Categories: ListWriting

The 5 Best Music Books 2015

When we read about music, we listen to the music we read about. A good red wine in the glass, or a good cup of coffee and the music playing in the background. The artist’s catalogue (and bootlegs) should be available to us, so that when we read about a concert or a record, we can listen to exactly that music when reading. It is not always possible, but very often it is. We need to set the mood.

We don’t look at the year of release when we buy music books, but we do buy interesting new releases.

We’ve plowed through about 40 books about music this year between us, most of them old books about music history (blues, country or certain albums), these are The Five Best Music Books of 2015:

Bob Dylan All the Songs: The Story Behind Every Track
Written by Philippe Margotin and Jean-Michel Guesdon

Bob Dylan: All the Songs focuses on Dylan’s creative process and his organic, unencumbered style of recording. It is the only book to tell the stories, many unfamiliar even to his most fervent fans, behind all the 492 songs he released. Organized chronologically by album, Margotin and Guesdon recount the details that led to the composition of Dylan’s recorded songs, what went on in the recording studio, what instruments he used, and behind-the-scenes account of the great artists that Dylan worked with.

Entertaining.

M Train
Written by Patti Smith

M Train begins in the tiny Greenwich Village café where Smith goes every morning for black coffee, ruminates on the world as it is and the world as it was, and writes in her notebook. Through prose that shifts fluidly between dreams and reality, past and present, and across a landscape of creative aspirations and inspirations, we travel to Frida Kahlo’s Casa Azul in Mexico; to a meeting of an Arctic explorer’s society in Berlin; to a ramshackle seaside bungalow in New York’s Far Rockaway that Smith acquires just before Hurricane Sandy hits; and to the graves of Genet, Plath, Rimbaud, and Mishima.

Woven throughout are reflections on the writer’s craft and on artistic creation. Here, too, are singular memories of Smith’s life in Michigan and the irremediable loss of her husband, Fred Sonic Smith. She is a good author, a great artist in many fields.

▶ SET EXERCISE: Set down, word for word, the part of the music book list starting with "When we read about music, we" and going on through "interesting new releases.". Rely on nothing but the music book list.

▶ LISTING:

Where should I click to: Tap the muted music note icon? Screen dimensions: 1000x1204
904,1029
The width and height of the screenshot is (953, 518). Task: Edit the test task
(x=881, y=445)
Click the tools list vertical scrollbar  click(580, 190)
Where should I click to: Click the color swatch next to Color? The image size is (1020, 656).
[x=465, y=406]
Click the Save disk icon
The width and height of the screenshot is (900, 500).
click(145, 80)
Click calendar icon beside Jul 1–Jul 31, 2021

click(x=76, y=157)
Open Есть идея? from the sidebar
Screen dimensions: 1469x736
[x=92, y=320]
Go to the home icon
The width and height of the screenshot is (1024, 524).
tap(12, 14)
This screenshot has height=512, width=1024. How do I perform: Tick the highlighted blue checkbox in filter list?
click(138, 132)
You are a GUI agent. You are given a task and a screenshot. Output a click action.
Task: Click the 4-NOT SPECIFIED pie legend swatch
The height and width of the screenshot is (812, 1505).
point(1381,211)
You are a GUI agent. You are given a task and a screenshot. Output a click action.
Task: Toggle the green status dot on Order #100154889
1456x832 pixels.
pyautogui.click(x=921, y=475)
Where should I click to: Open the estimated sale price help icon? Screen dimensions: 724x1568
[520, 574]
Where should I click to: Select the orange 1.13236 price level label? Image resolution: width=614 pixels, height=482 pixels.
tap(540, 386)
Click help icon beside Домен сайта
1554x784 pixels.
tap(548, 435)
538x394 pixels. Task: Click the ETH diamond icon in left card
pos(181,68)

▶ THE OUTPUT:
When we read about music, we listen to the music we read about. A good red wine in the glass, or a good cup of coffee and the music playing in the background. The artist’s catalogue (and bootlegs) should be available to us, so that when we read about a concert or a record, we can listen to exactly that music when reading. It is not always possible, but very often it is. We need to set the mood.

We don’t look at the year of release when we buy music books, but we do buy interesting new releases.